### Stated exercise
From the listing below, gather every line that contains the word "height" and copy each one in full.

### Records to use
◇ ◇ ◇ ◇ ◇ ◇ ◇

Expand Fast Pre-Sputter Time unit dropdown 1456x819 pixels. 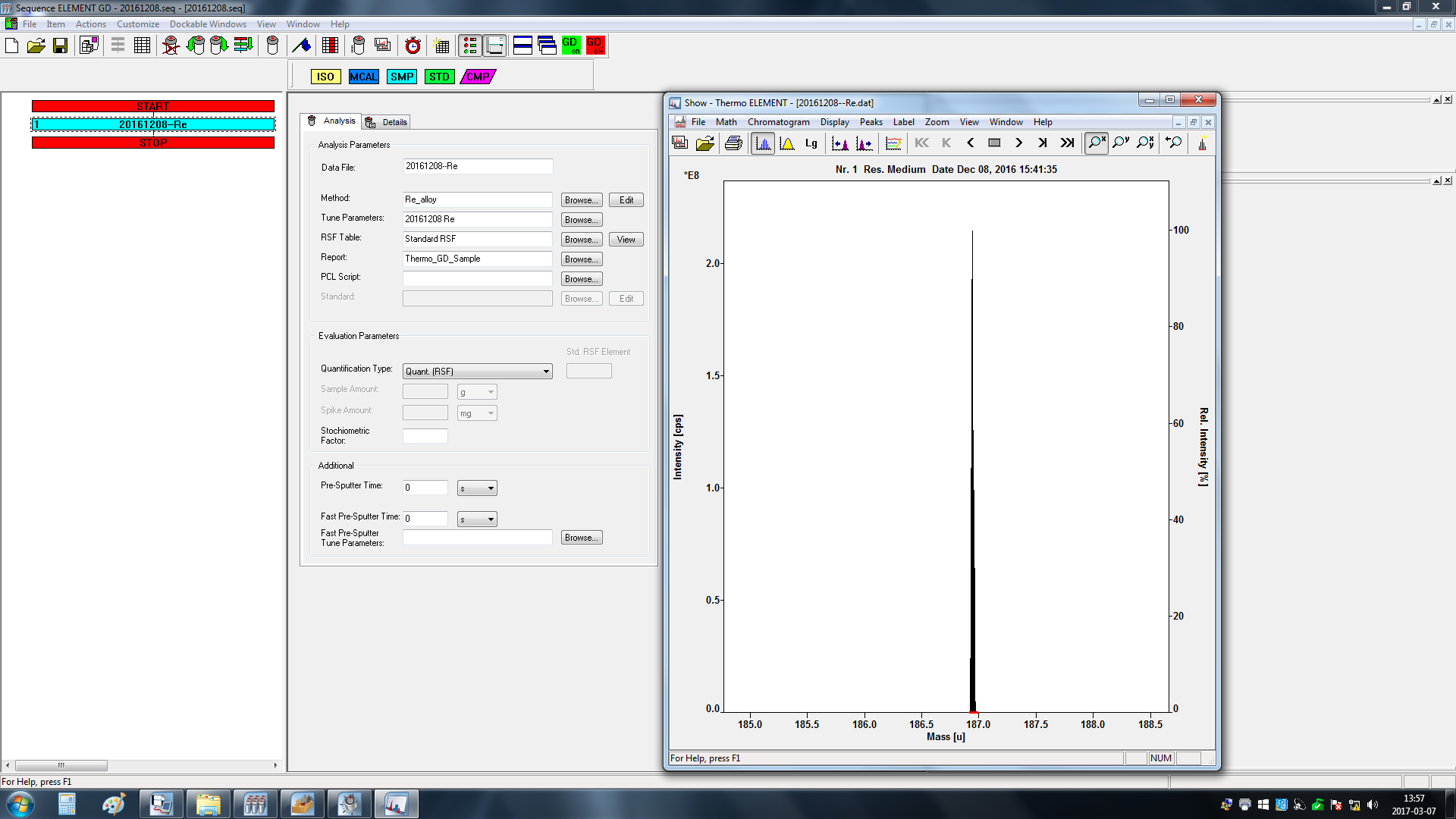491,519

◇ ◇ ◇ ◇ ◇ ◇ ◇

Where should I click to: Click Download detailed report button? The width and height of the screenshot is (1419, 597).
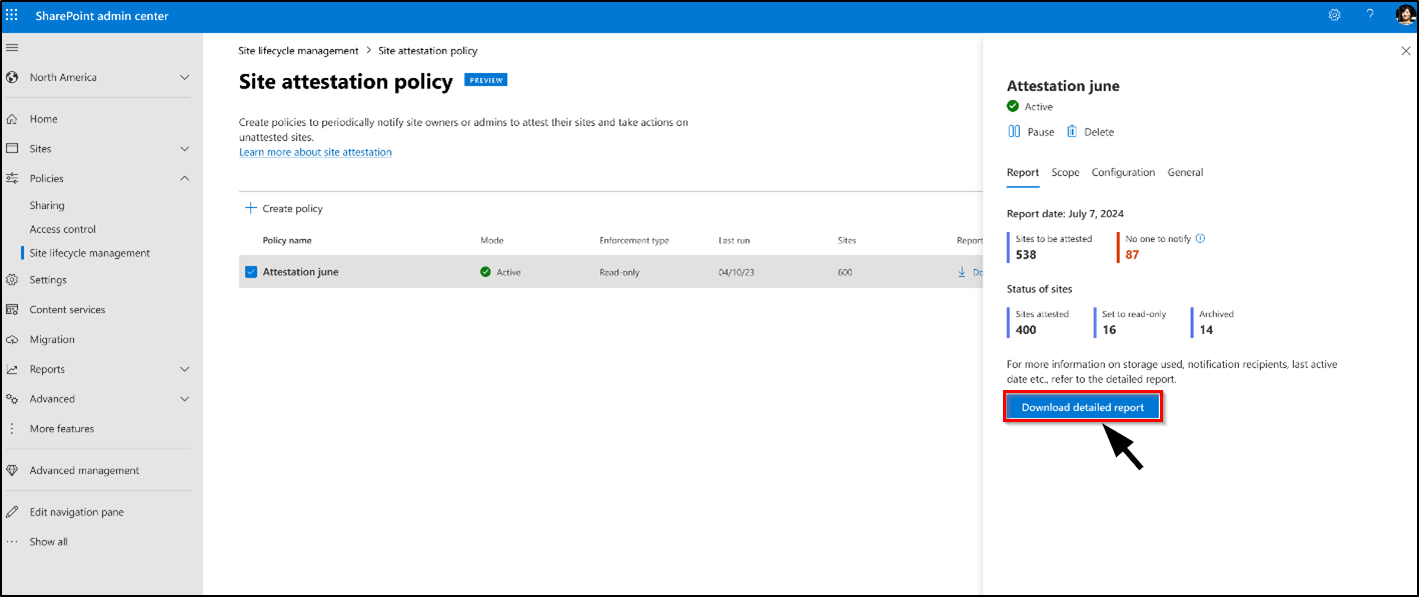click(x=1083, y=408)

◇ ◇ ◇ ◇ ◇ ◇ ◇

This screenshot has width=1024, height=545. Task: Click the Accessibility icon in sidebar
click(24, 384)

◇ ◇ ◇ ◇ ◇ ◇ ◇

### Response to this task
Where should I click to: Click Download detailed report button? The width and height of the screenshot is (1419, 597).
This screenshot has width=1024, height=545. Task: Click the Accessibility icon in sidebar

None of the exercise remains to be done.